• _The task_
Find each row below that contains the word "click" and copy those rows out in full. Case counts.

• _Data section_
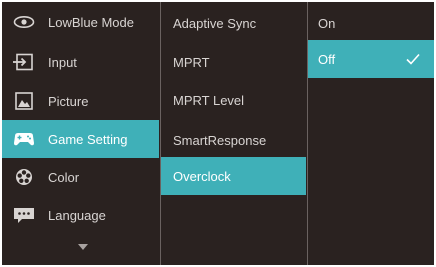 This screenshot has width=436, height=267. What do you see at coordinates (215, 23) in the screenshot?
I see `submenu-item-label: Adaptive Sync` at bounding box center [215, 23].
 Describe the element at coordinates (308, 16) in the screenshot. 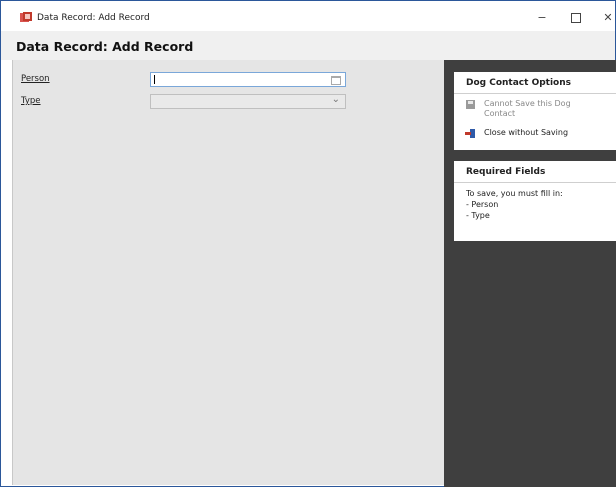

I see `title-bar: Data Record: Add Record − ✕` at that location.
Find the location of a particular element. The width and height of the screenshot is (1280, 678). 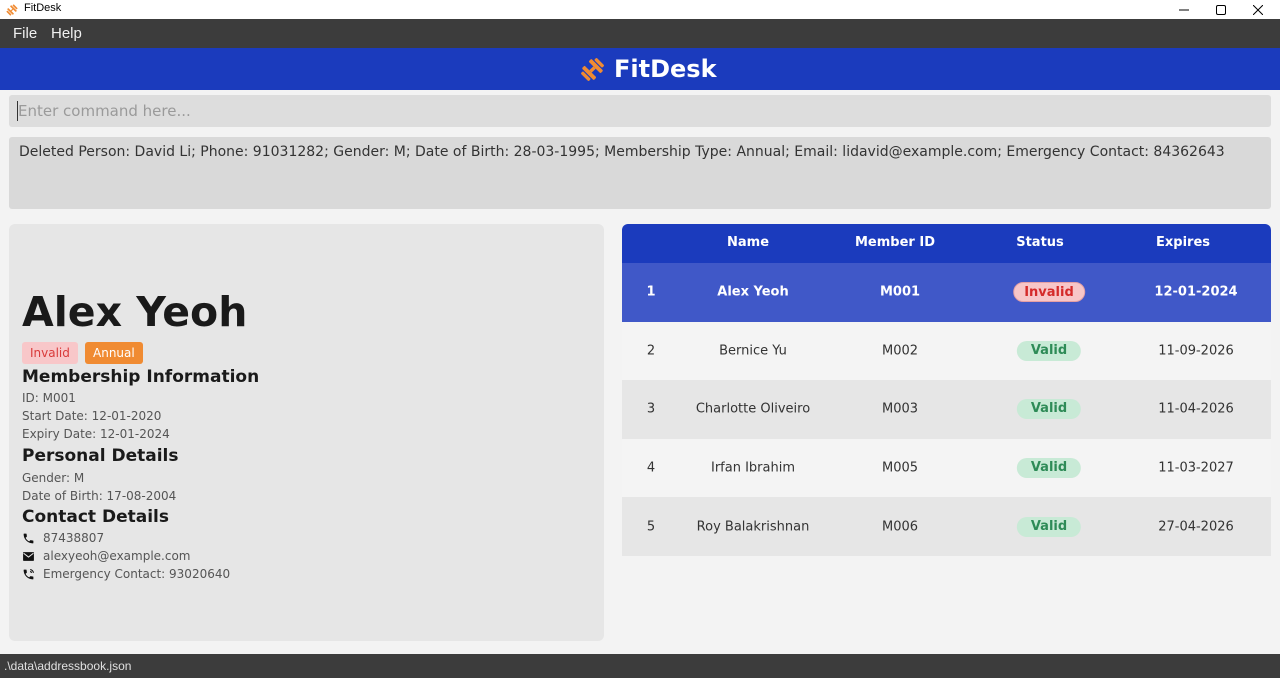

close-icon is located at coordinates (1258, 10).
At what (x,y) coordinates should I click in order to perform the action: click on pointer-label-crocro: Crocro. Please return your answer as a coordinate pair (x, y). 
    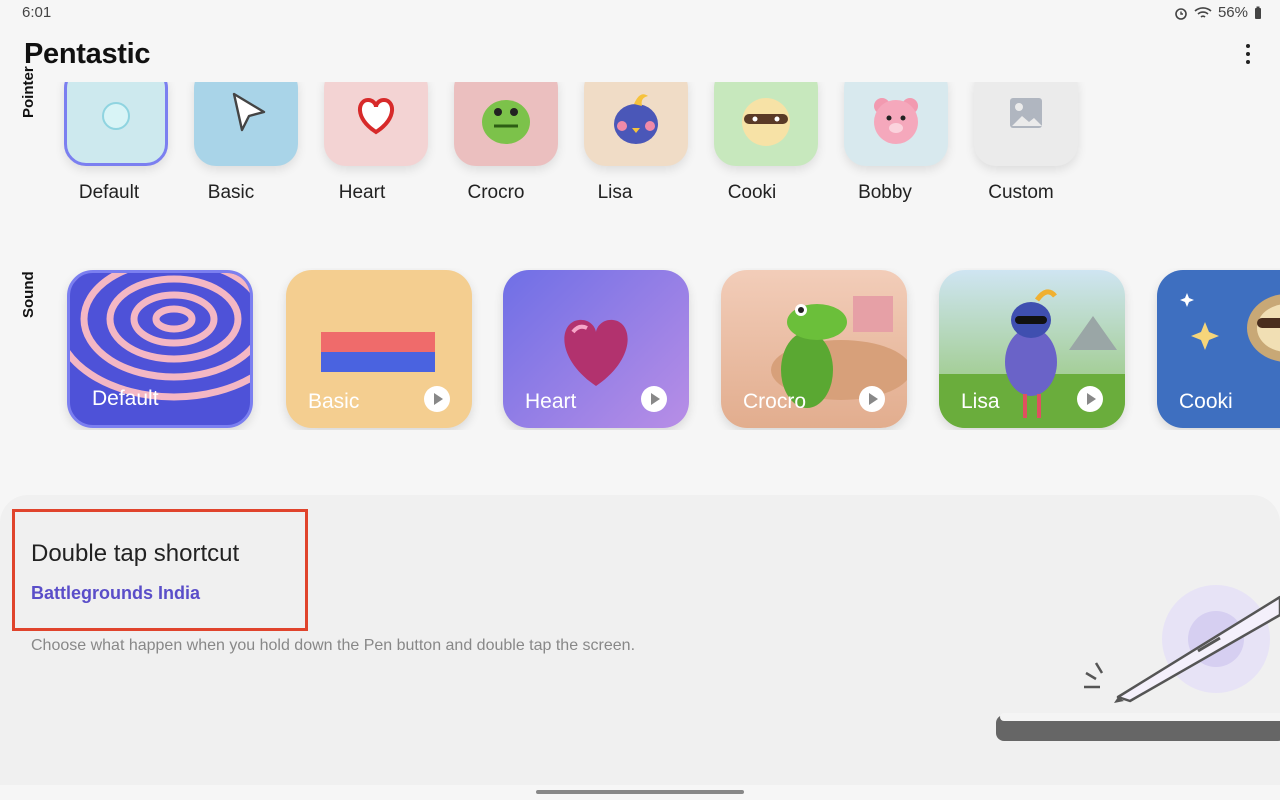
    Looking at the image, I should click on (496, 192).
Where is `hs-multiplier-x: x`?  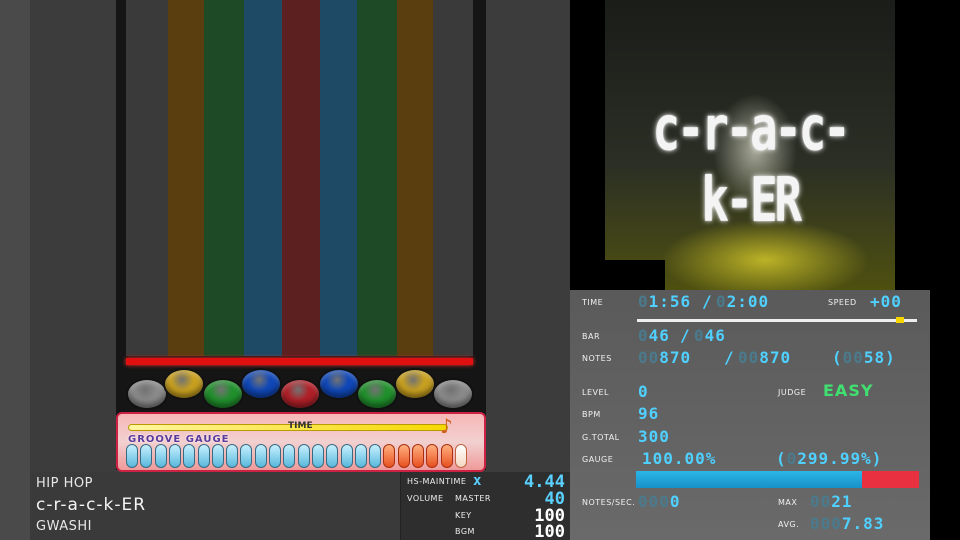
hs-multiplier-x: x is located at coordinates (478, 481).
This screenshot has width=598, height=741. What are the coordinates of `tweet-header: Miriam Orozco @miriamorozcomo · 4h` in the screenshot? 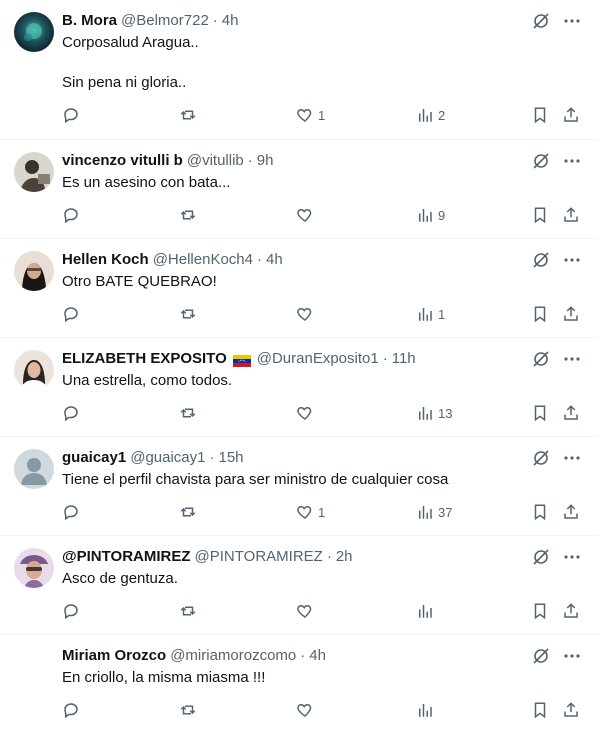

...

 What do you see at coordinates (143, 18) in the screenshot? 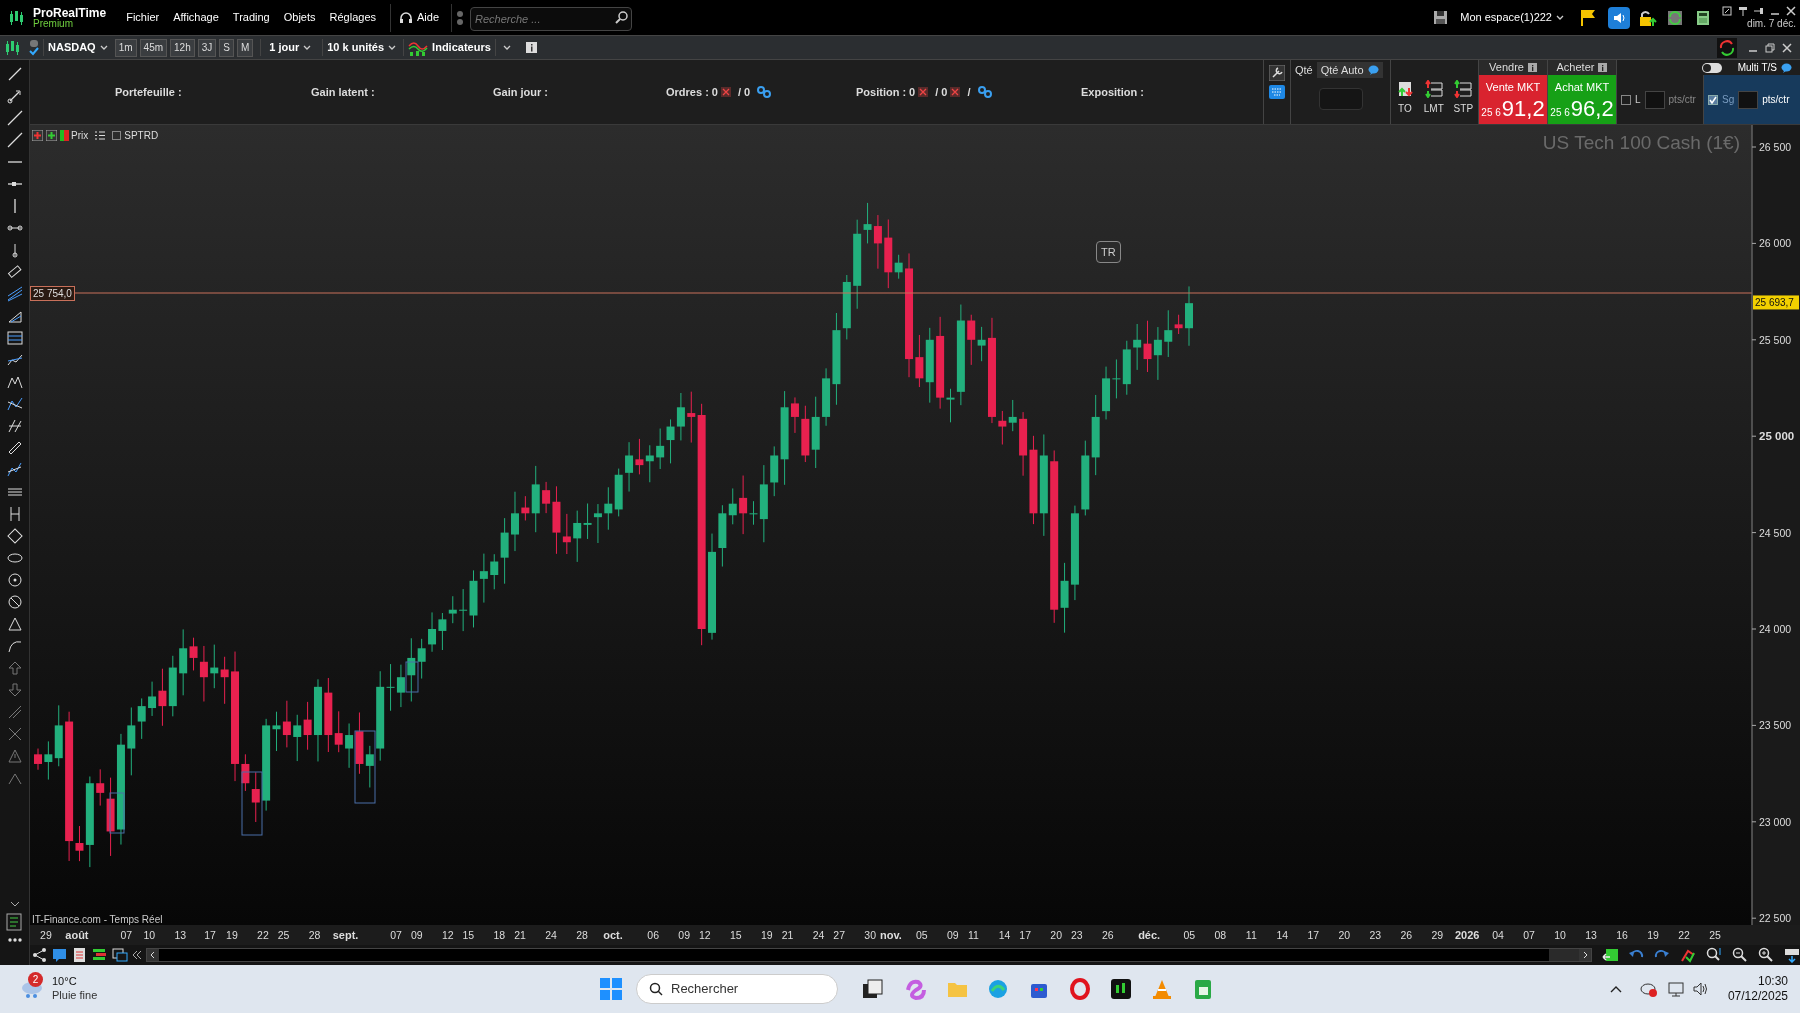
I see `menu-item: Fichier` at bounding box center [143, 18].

==

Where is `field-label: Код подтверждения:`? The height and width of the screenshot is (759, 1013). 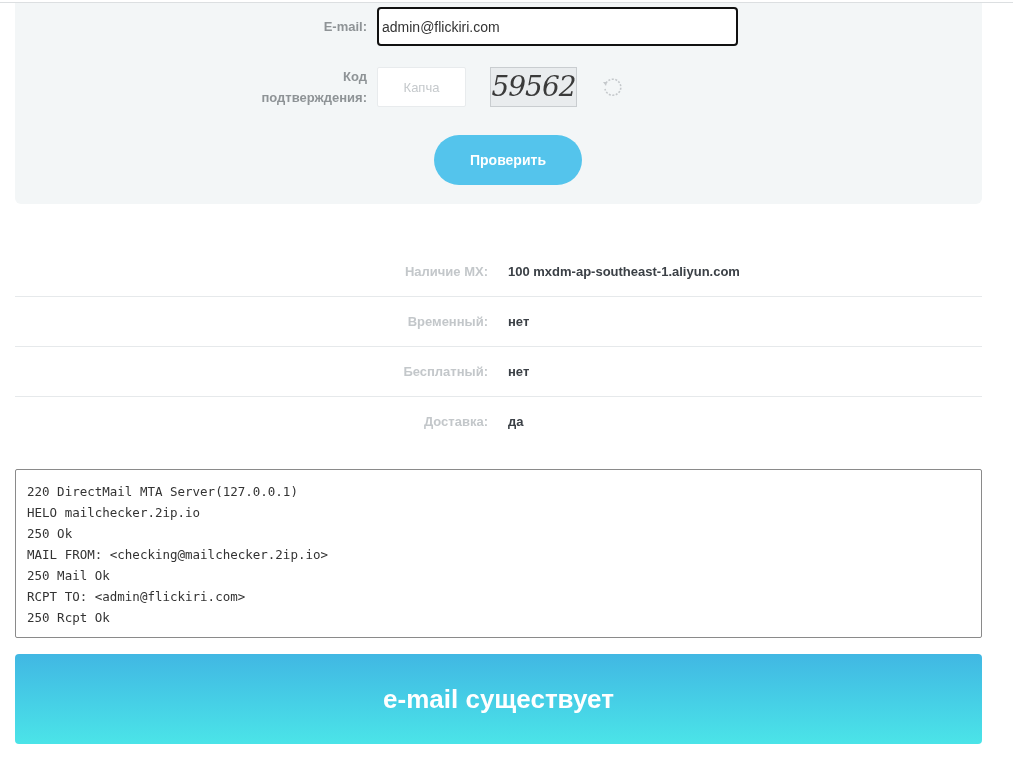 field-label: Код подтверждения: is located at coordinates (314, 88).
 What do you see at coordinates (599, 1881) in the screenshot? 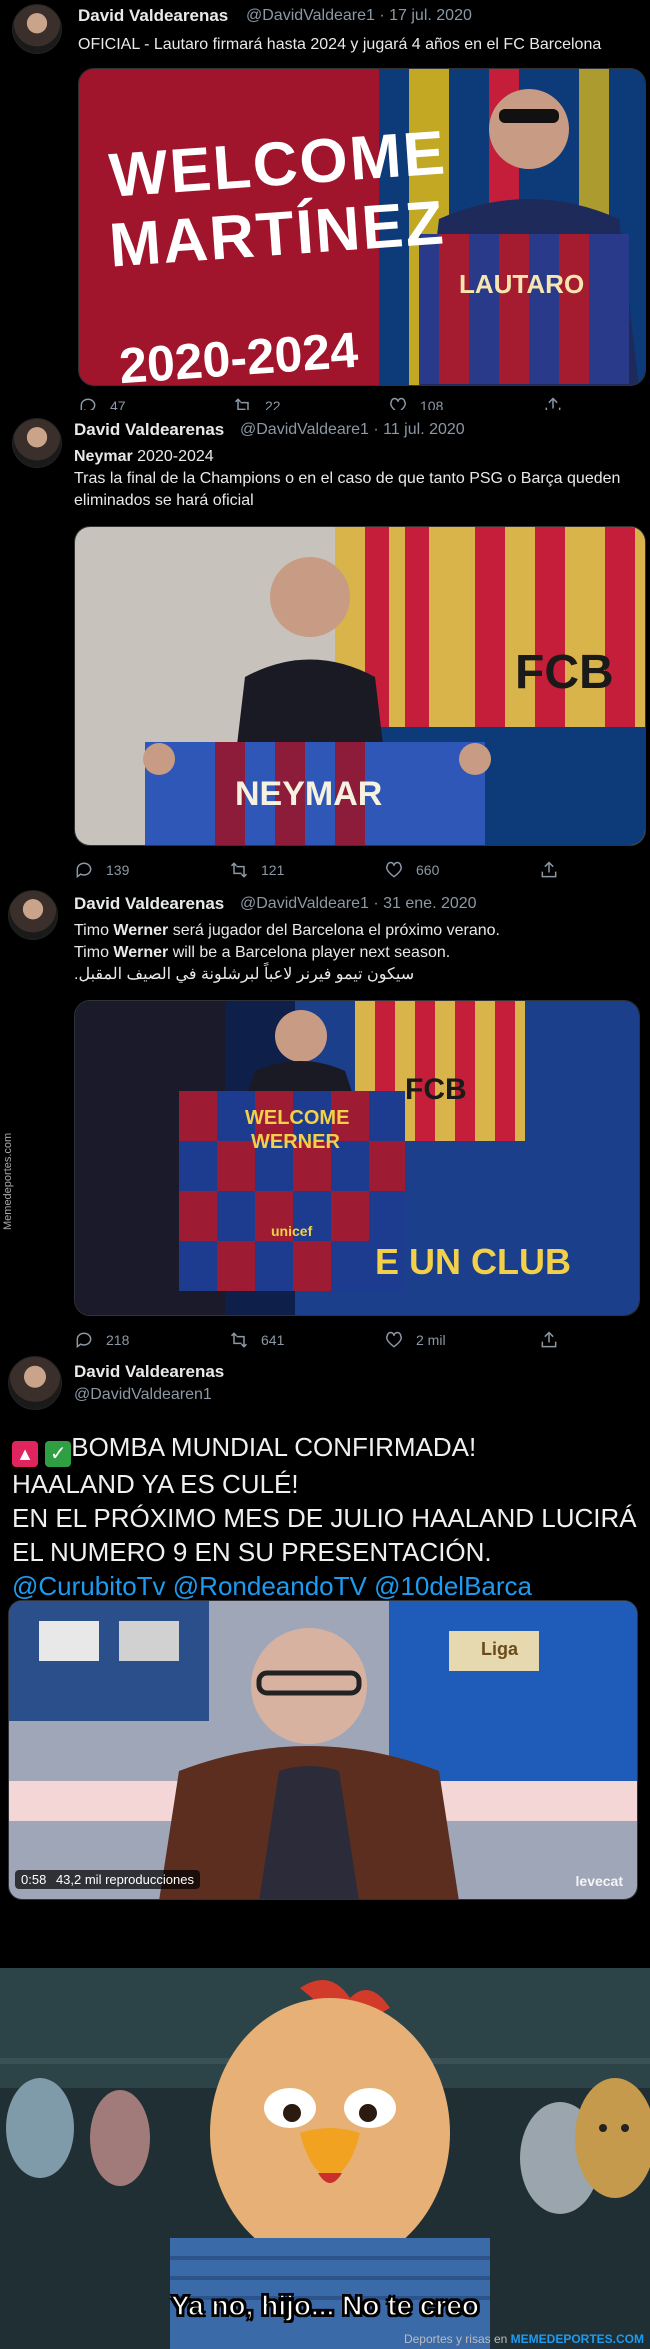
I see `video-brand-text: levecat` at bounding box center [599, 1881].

• _Completed exercise_
At what (x,y) coordinates should I click in order to perform the action: click on pointer-label-crocro: Crocro. Please return your answer as a coordinate pair (x, y). 
    Looking at the image, I should click on (496, 192).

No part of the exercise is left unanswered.